▶ [Assignment]
In the records below, how many lines hold the word "agent"? Give only the number.

▶ [Records for this exercise]
┌──

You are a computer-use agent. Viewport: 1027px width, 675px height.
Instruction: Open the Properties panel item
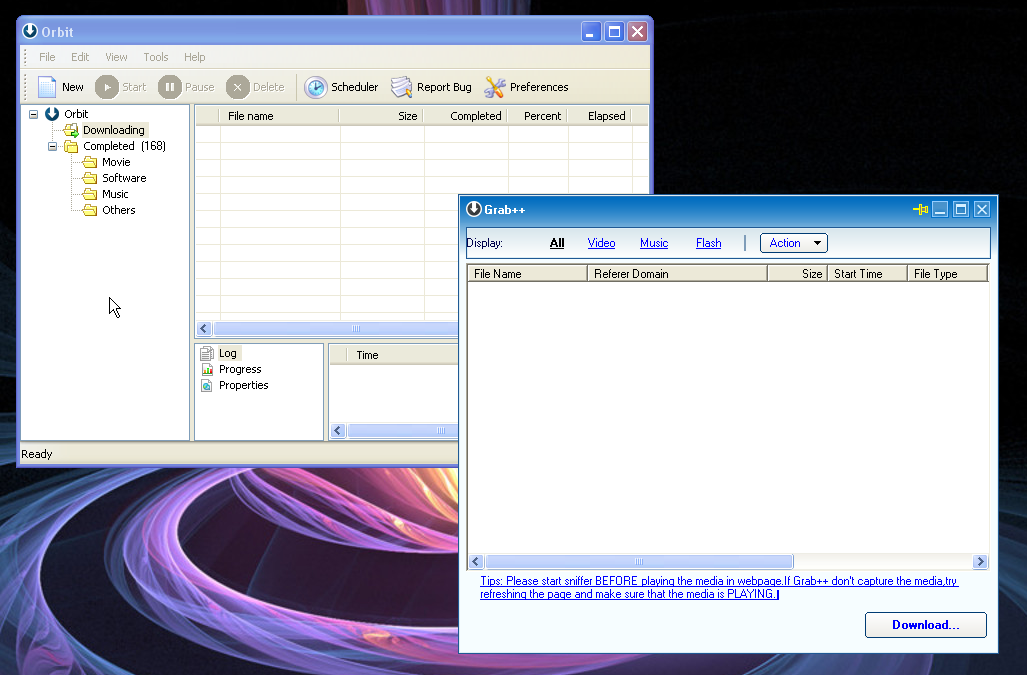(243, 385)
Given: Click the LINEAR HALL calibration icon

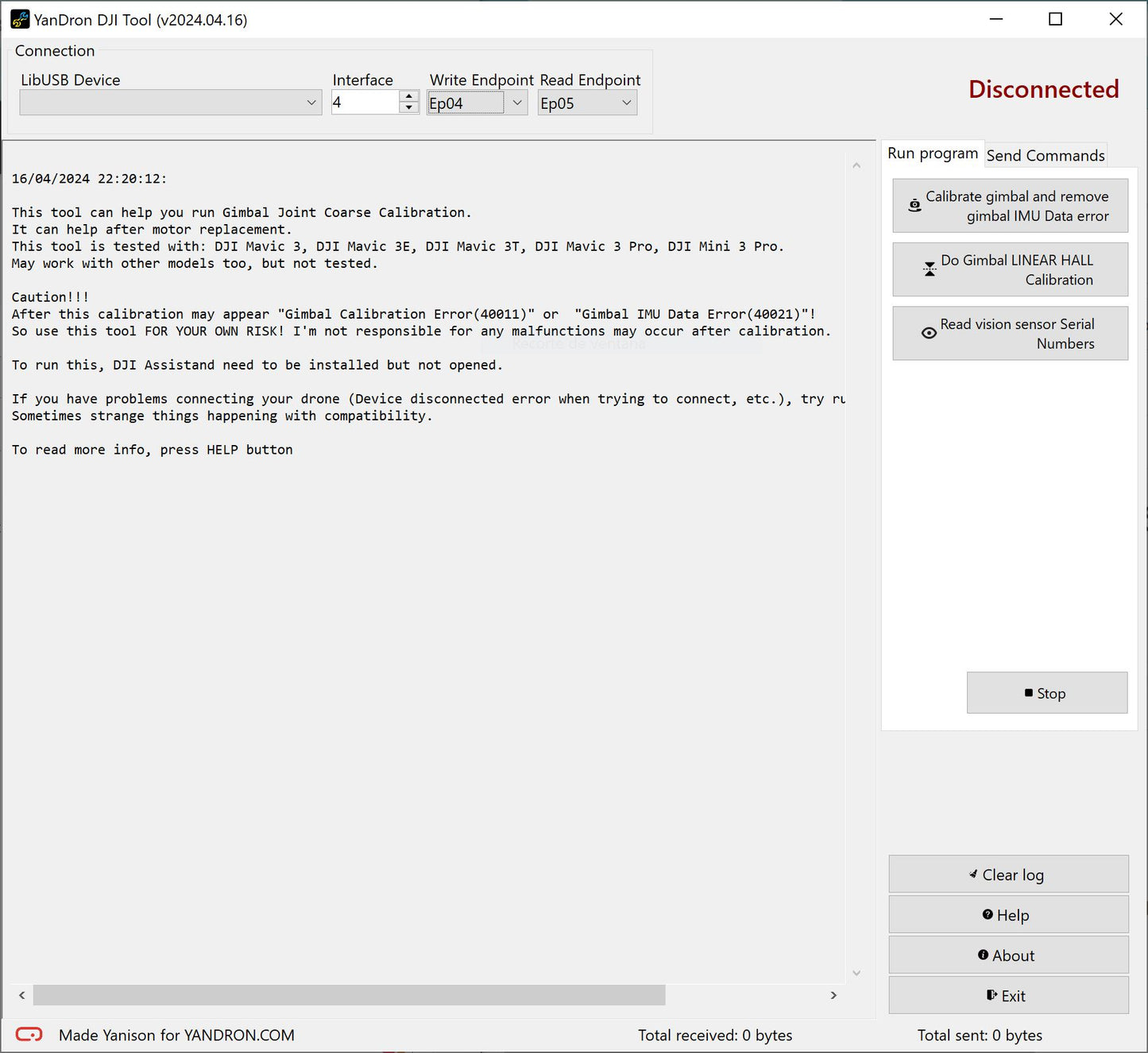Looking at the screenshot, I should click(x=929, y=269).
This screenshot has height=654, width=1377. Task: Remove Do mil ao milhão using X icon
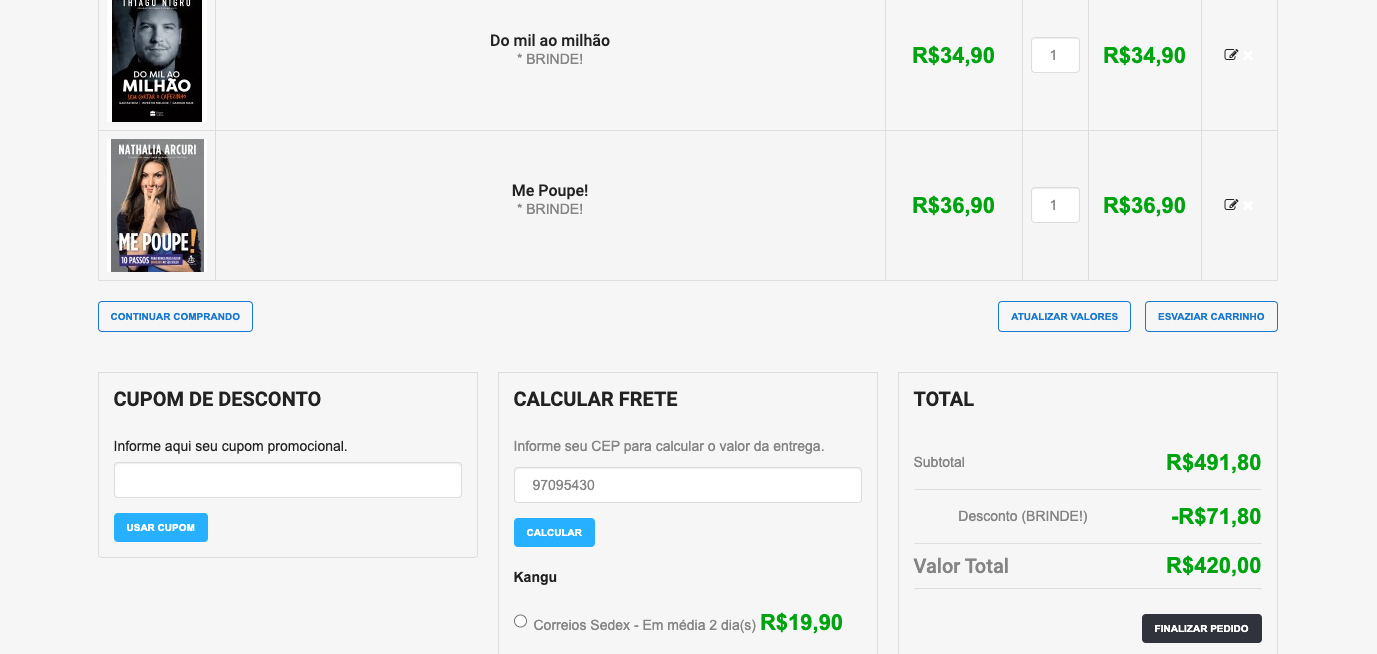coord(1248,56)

└──
┌──

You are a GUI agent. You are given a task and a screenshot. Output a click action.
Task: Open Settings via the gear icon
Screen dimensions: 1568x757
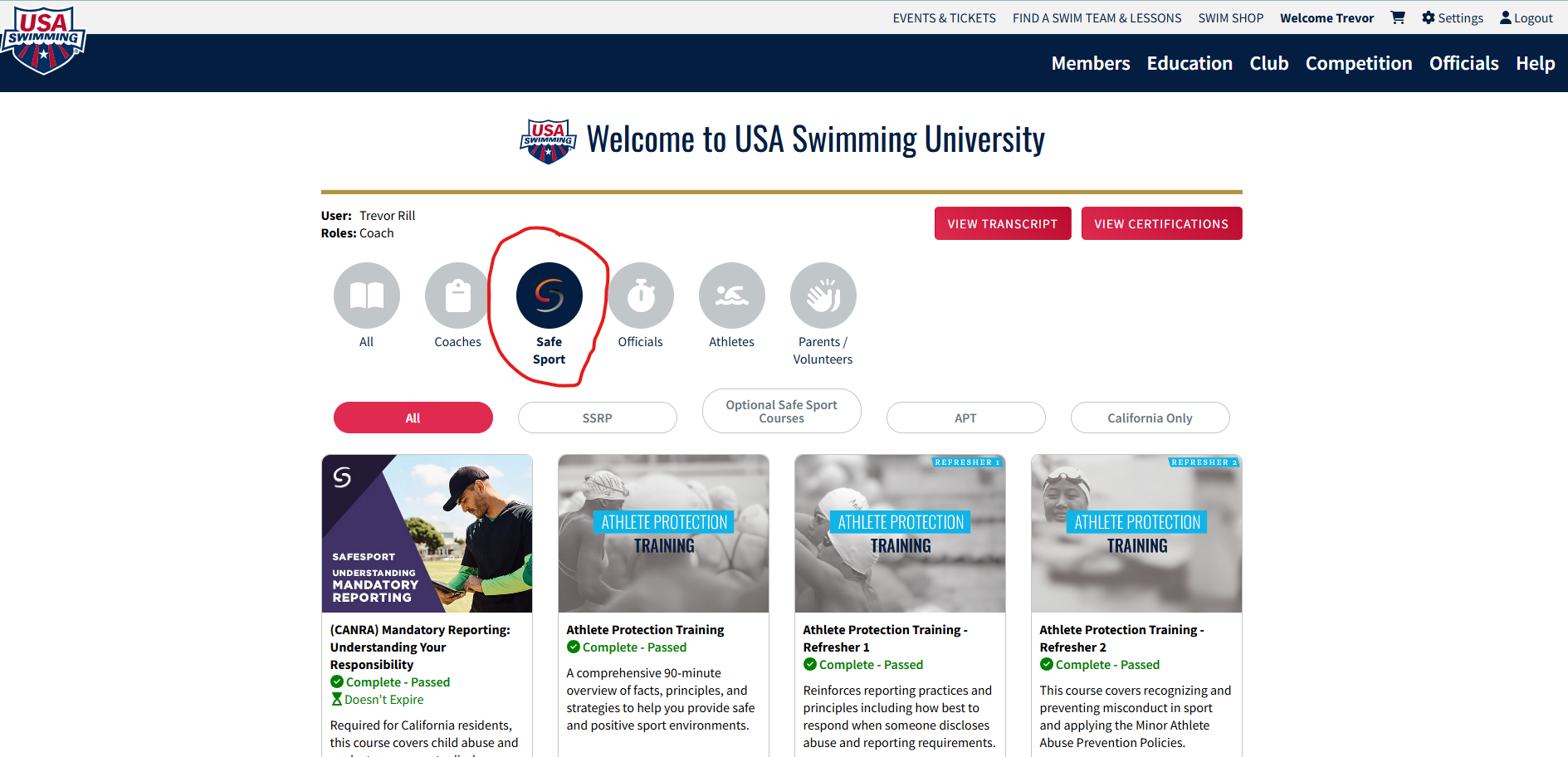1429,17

└──
┌──

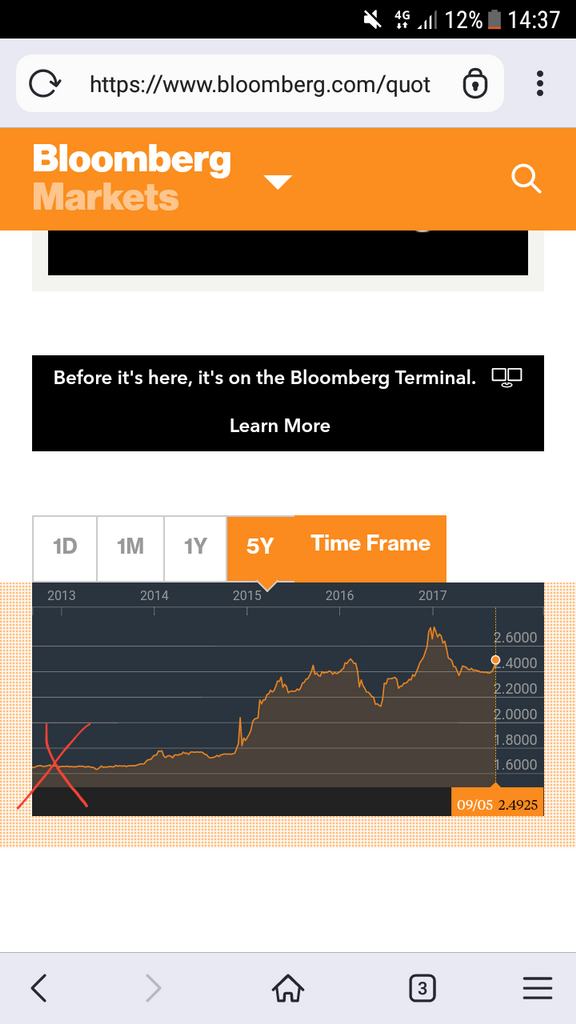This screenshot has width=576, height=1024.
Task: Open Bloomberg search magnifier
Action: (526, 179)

└──

▶ [Written response]
2